WORK REQUIRED
Return each line of the entries that holds the string "computer".

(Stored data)
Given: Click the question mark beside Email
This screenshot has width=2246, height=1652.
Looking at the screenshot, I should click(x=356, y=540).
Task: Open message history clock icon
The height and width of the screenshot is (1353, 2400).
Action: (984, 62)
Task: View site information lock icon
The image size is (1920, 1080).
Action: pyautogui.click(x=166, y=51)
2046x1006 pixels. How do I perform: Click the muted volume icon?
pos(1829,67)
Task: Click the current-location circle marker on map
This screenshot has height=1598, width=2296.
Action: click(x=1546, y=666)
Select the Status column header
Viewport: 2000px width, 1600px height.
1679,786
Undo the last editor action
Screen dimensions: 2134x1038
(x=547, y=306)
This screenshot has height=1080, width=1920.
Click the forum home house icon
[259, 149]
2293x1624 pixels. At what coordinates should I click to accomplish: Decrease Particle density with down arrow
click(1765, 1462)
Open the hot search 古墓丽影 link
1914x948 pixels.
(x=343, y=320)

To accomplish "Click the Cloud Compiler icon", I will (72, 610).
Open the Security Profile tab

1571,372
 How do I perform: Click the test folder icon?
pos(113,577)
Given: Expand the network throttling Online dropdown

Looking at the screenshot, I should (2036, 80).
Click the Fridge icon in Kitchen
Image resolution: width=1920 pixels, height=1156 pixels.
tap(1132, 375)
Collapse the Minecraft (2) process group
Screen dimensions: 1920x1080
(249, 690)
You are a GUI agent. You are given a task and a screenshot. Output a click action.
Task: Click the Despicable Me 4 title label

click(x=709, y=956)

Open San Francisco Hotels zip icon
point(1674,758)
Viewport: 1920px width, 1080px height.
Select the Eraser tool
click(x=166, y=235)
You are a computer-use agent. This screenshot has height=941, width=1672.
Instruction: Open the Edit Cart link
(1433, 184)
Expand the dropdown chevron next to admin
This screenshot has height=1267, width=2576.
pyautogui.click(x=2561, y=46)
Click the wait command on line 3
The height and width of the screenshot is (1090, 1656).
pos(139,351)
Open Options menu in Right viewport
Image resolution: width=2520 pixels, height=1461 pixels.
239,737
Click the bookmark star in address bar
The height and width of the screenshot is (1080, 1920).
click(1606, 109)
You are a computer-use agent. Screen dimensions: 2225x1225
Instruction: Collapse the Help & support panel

RESULT FOR THIS EXERCISE
You are a computer-use agent. This screenshot has height=941, width=1672.
You are a computer-use agent. Screen dimensions: 2225x1225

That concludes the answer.